─── SELECTED EXTRACT ───

The unique demands of the ethos of the market weigh on Niederauer’s comments; he would not want to be the director of the NYSE who evacuated Wall Street. Even if the built environment has become fetishistic, that it exists only to prove the exception to the normalcy of the technological market logic, the image of Wall Street underwrites the sale of stock and the evaluation of the future. The rituals of this place go on. The bell is rung. Wall Street is an ideographic reference. The image of this place is pivotal to the global economic imaginary. This referent is still so powerful that Jeremy Olshan, editor of CBS MarketWatch, announced in October 2014 that the network would abandon the use of images of the floor. “Still, by relying on trading-floor photos, we have been distorting the truth rather than reporting it. We are doing a disservice to you, our readers, and therefore we too must change with the times and find new ways to illustrate the ups and downs of the market.”35 Even in an electronic trading world, the imaginary of the floor persists.

The screener aesthetic

Seats dominated the stock exchange for centuries. Access was restricted on the basis of who might physically join the market. Electronics have collapsed the spaces necessary for market operation to the molecular scale. Direct trading is a high-volume, low-margin game. The extension of network technologies across the United States and affordable microcomputers enabled a broader transformation of the interface point for the imaginary space of the market.

Unlike the boiler room operations shown in such a stark light in The Wolf of Wall Street, the online discount brokerage changes the relationship between the retail investor and the market.36 Gone are the shady stockbrokers, acting in their own interest. Brokerage houses are now positioned as logistical assistants. The interface allows the customer to place their order directly and see it executed rapidly. Instead of a strip of prices slowly printing, the customer is presented with a montage of prices and charts. Inexorable and immutable the strip makes the trading world. Access to information is democratized and accelerated with preloaded charts and graphs, and Securities and Exchange Commission filings a click away. The interface presents a deep well of resources that serve as a form of backing in their own right. When combined with the power of cynical reason, the investing subject takes on the position of the insider: the trader who is supposed to know.37 The logic of the market world depends on the turn toward the individual as the sacrosanct hub for agency. One person at the end of a chain of relationships is far less important than the single heroic rich person describing the ways that they manipulate a computational system.38 The trading interface is a critical step in writing the story of the romantic individual stock trader. The website or app where an order is placed is the micro dimension of the market; the imaginary of the market in New York is the counterpoint.

─── GIVEN INFORMATION ───

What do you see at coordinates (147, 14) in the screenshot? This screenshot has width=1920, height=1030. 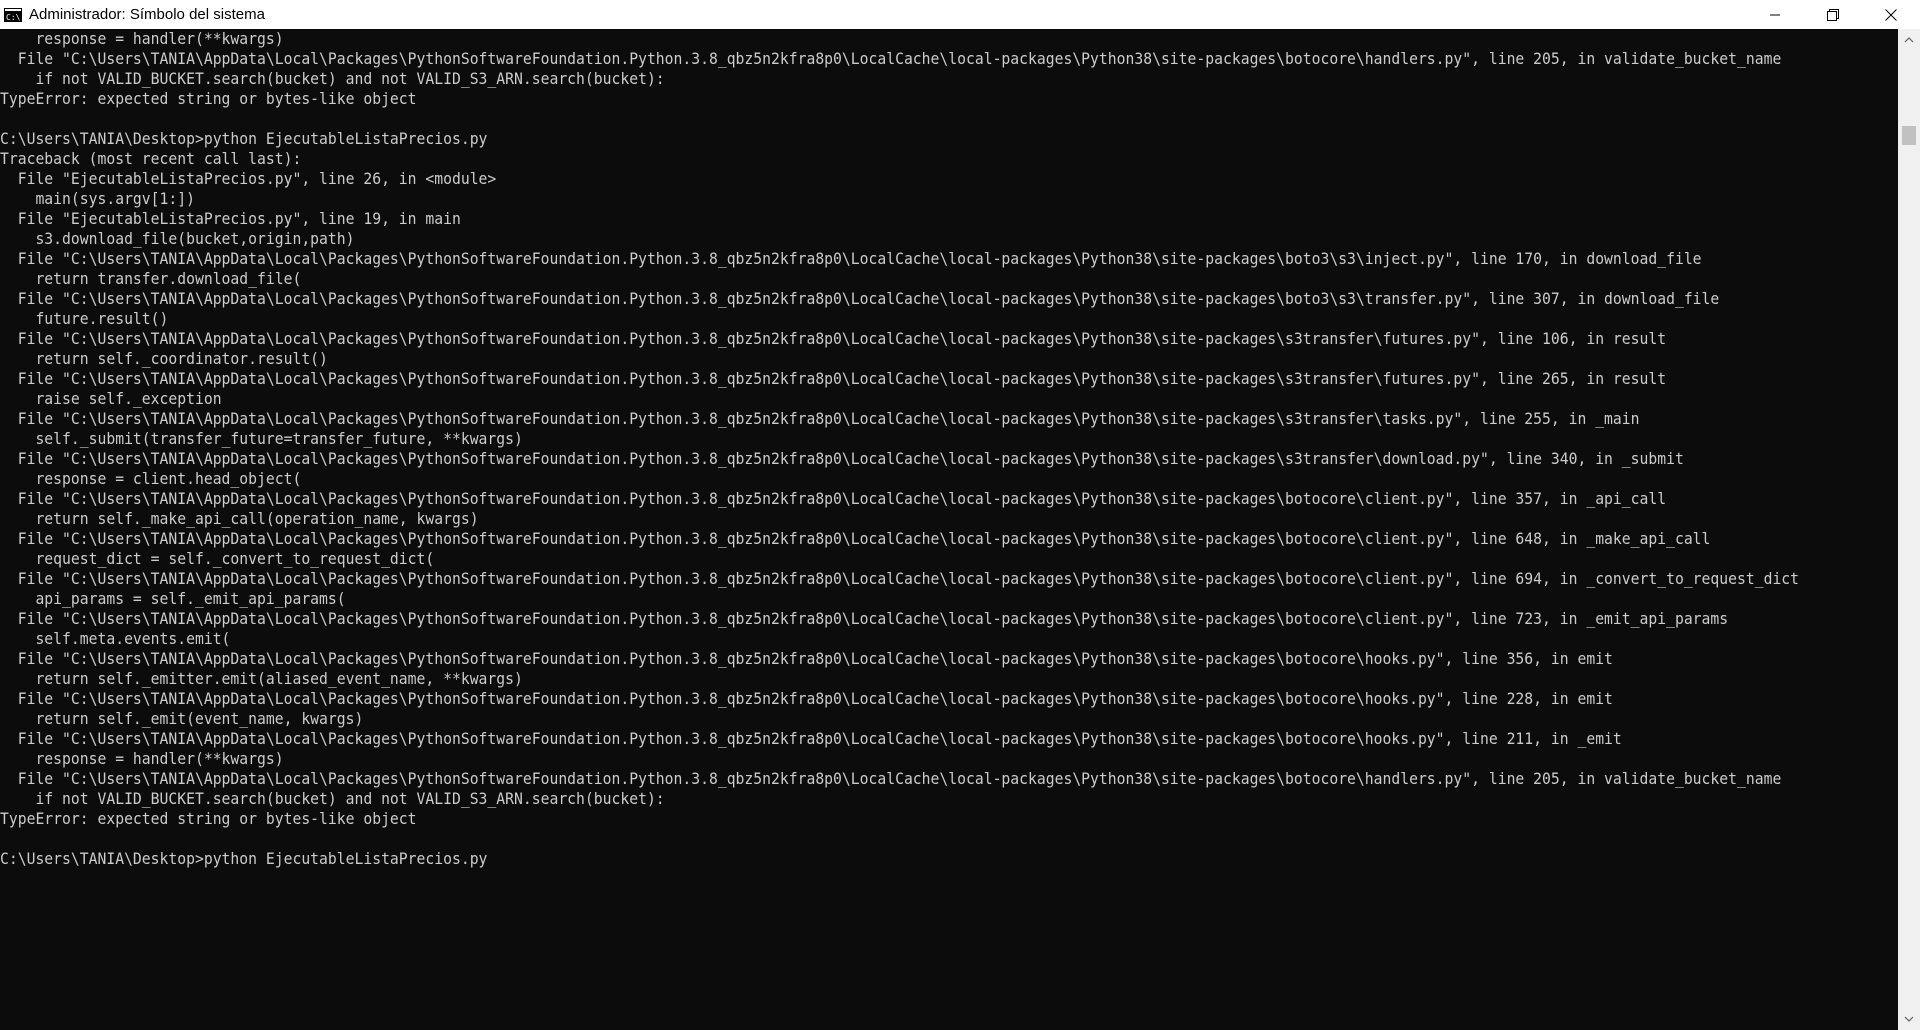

───

| REQUIRED WORK |
1) Reproduce the passage on Wall Street and electronic trading from "Seats dominated the" up to and including "space of the market.", substituting "generations" for "centuries".
2) Decide whether each statement agrees with the passage on Wall Street and electronic trading, answering yes or no and quoting the deciding words: (a) Jeremy Olshan announced in October 2014 that the network would stop using images of the trading floor. (b) Direct trading is described as a low-volume, high-margin game. (c) Brokerage houses are now positioned as logistical assistants.

| ANSWERS BY TASK |
1)
Seats dominated the stock exchange for generations. Access was restricted on the basis of who might physically join the market. Electronics have collapsed the spaces necessary for market operation to the molecular scale. Direct trading is a high-volume, low-margin game. The extension of network technologies across the United States and affordable microcomputers enabled a broader transformation of the interface point for the imaginary space of the market.

2)
(a) Yes: "announced in October 2014 that the network would abandon the use of images of the floor."
(b) No: "Direct trading is a high-volume, low-margin game."
(c) Yes: "Brokerage houses are now positioned as logistical assistants."